● **WHAT TO WORK ON**: Count the lines in the records below that contain the word "should". Give only the number.

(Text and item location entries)
- - - - - - -

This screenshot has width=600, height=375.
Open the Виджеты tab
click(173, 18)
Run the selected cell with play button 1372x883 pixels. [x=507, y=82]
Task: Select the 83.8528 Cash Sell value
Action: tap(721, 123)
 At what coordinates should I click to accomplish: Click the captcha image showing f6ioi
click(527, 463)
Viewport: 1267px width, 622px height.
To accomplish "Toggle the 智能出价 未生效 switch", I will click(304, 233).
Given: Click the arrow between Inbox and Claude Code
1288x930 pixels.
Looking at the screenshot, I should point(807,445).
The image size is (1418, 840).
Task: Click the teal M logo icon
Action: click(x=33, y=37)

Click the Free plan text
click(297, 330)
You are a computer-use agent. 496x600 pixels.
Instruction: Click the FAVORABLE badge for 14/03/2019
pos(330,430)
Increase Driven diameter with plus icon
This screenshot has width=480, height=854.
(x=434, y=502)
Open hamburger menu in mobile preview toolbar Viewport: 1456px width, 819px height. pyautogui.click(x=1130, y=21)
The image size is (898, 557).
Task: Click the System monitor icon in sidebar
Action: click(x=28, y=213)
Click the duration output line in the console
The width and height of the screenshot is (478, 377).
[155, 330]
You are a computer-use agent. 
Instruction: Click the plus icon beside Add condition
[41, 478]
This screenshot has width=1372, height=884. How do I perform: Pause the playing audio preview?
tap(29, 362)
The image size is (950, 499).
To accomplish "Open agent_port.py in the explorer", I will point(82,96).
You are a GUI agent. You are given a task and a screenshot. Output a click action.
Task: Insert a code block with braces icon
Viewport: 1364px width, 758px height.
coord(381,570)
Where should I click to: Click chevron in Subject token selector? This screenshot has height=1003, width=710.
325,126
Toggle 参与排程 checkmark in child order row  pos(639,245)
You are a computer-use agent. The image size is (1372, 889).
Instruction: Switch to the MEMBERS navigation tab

- - - - - - -

● **TASK RESULT**: 3